Verify that \begin{equation} a.\;x^3+y^3-3xy=0,\; \mathbb{R}_{x\neq2^{2/3}} \end{equation} is the solution to \begin{equation} b.\;(y^2-x)y' - y+x^2=0 \end{equation} As we know the function g(x) of a. is not easily attainable, therefore we resort to stating one graphically. Such that at $2^{2/3}$ does not exist meaning it makes a jump.

The book I'm reading says that if we implicitly differentiate a. then it agrees with b. and hence the definition of the solution is met.

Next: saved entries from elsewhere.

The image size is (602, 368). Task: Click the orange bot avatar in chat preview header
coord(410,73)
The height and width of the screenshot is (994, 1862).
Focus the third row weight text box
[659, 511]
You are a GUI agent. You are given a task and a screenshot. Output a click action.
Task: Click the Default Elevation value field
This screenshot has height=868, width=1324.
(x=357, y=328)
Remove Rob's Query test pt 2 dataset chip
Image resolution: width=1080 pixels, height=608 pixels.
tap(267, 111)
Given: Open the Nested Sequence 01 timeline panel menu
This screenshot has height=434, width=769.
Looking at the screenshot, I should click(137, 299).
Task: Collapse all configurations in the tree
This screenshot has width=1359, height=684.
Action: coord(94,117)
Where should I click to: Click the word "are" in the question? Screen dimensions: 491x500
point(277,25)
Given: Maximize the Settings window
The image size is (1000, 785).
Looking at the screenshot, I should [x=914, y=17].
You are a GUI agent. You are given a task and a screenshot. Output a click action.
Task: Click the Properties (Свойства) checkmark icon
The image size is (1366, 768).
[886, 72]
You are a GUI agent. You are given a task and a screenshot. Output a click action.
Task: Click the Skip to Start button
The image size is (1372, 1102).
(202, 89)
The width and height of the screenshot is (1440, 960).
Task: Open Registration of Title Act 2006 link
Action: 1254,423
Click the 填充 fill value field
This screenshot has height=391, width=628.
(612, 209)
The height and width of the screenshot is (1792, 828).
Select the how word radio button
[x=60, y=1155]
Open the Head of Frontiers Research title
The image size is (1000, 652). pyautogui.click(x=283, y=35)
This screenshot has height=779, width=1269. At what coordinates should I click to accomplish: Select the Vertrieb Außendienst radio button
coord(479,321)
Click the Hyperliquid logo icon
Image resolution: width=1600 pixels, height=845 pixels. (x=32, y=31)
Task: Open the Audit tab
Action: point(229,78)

Definition of solution: Implicit Solution of ODE f(x,y) is the implicit solution of a differential equation: \begin{equation} F(x, y, y',\dots,y^{(n)})=0,\: D \end{equation} on the domain D if it defines a function $g(x)$ in D such that f[x,g(x)]=0 which \begin{equation} F[x, g(x) g(x)',\dots,g(x)^{(n)}]=0 \end{equation}

I don't understand the logic behind the author's assertion and the definition.

Answer 1

You can solve the proposed DE as follows: \begin{align*} (y^{2} - x)y' - y + x^{2} = 0 & \Longleftrightarrow y^{2}y' - xy' - y + x^{2} = 0\\\\ & \Longleftrightarrow y^{2}y' - (xy)' = -x^{2}\\\\ & \Longleftrightarrow \frac{y^{3}}{3} - xy = -\frac{x^{3}}{3} + c_{0}\\\\ & \Longleftrightarrow x^{3} + y^{3} - 3xy = c \end{align*}

which leads exactly to the implicit equation that defines $y$ when one considers $c = 0$.

Hopefully this helps!

Answer 2

Another solution is to rewrite

\begin{equation} \;x^3+y^3-3xy=0 \end{equation}

in the form

$$ (x+y)^3-3x^2y-3xy^2-3xy=0 $$

When you take $\dfrac{d}{dx}$ of both sides you will see that all terms subtract out except

$$ x^2+y^2y^\prime-y-xy^\prime=0 $$